Sapete quanto tempo ha concesso l'organizzazione di Abete a Baggio per illustrare il suo progetto: quin-di-ci minuti quindici, dopo cinque ore di anticamera. E' questo è il modo di valorizzare i Grandi Campioni chiamati a lavorare per rilanciare il nostro calcio? No, non è questo. Roberto ha fatto benissimo ad andarsene, sbattendo la porta e sparando a palle incatenate in prima serata sul Tg1.

"A due anni e mezzo dalla nomina a capo del Settore Tecnico non mi sento utile, non mi fanno lavorare, non riesco a lavorare.Non voglio polemizzare con le persone, ma io non amo le poltrone, peferisco i fatti. Meglio andar via. Il presidente Abete aveva finanziato il mio progetto con 10 milioni. A distanza di molto tempo questi soldi non sono arrivati. Lo ringrazio, ma devo trarne le conseguenze: se non posos lavorare in ciò in cui credo...".

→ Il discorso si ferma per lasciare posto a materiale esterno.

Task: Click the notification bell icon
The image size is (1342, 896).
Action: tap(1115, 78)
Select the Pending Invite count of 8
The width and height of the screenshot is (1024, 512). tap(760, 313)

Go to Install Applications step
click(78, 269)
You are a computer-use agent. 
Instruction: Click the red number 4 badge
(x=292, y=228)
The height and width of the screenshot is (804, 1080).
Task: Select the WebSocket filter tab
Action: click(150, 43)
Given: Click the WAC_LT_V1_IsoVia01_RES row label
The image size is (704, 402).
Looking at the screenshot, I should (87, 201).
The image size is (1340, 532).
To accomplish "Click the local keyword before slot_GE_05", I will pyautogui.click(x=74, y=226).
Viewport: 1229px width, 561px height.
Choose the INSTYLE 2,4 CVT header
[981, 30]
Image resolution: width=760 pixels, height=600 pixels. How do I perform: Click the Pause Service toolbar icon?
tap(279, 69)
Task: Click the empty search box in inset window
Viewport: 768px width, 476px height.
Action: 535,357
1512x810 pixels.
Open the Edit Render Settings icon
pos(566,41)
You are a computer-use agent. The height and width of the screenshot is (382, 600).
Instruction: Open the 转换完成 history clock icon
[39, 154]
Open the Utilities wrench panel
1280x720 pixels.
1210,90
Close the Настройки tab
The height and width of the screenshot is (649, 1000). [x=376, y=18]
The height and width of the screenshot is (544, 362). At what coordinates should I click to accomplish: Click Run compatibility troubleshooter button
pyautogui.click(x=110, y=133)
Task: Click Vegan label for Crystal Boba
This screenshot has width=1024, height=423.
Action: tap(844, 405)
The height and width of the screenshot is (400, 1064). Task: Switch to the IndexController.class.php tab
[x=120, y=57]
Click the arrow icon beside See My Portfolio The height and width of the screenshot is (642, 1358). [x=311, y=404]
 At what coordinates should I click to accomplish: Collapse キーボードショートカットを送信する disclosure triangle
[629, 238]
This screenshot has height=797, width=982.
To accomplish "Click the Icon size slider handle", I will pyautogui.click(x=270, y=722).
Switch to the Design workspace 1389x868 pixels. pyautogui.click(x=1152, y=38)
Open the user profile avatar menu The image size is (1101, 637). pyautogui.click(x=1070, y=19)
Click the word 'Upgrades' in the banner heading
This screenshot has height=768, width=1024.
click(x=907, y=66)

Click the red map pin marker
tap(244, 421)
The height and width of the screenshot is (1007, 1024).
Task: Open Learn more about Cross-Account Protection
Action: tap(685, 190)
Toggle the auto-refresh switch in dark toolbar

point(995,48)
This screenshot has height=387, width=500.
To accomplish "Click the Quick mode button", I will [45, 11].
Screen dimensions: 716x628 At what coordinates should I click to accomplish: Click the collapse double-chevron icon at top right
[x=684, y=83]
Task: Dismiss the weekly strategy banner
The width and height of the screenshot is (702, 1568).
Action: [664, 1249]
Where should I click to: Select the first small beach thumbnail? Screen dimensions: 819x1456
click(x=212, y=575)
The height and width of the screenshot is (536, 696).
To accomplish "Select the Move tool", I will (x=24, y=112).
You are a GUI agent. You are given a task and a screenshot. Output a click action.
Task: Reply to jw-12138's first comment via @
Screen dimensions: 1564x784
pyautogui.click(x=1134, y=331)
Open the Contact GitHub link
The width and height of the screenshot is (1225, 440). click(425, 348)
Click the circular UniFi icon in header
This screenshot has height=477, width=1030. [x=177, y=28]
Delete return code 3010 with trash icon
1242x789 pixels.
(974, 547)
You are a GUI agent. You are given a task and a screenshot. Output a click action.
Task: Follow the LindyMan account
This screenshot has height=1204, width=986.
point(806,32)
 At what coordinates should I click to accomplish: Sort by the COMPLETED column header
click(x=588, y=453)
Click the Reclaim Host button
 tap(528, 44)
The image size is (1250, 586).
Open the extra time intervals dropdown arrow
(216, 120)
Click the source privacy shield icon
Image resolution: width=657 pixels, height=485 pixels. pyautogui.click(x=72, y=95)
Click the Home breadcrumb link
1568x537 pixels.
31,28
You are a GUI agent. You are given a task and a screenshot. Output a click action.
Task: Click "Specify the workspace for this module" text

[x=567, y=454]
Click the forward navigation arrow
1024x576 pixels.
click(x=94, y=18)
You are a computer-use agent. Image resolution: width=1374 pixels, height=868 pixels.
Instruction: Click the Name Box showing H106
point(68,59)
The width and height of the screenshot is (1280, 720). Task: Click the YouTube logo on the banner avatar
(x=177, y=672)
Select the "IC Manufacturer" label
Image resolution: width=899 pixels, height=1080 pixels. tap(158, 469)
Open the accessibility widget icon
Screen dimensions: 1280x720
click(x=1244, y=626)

Ancora: "Al progetto di riforma del settore tecnico hanno lavorato cinquanta persone per un anno intero, il 2011. Questa ampia disamina, che investe pure i metodi di formazione dei bambini, è stata racchiusa in 900 pagine. Il nostro programma, appunto. Per presentarlo abbiamo avuto 15 minuti dopo cinque ore di anticamera ed in seguito è rimasto lettera morta. Ora basta. Occorre rinnovare dale fondamenta, incidendo oltre che sulla formazione tecnica anche sui valori come l'educazione e il rispetto, per crescere buoni ragazzi e buoni giocatori. Ma tutto è rimasto fermo".

Sino a quando il Palazzo del calcio italiano sarà in mano ai Dinosauri che, l'uno dopo l'altro, sono stati rieletti anche con il voto di chi, pubblicamente li ha contestati, la situazione non cambierà. E il patrimonio di classe, esperienza, immagine, credibilità dei Grandi Campioni sarà destinato ad ammuffire. Mai come in questo momento, le chiacchiere stanno a zero. 

Ecco perchè noi stiamo dalla parte di Baggio.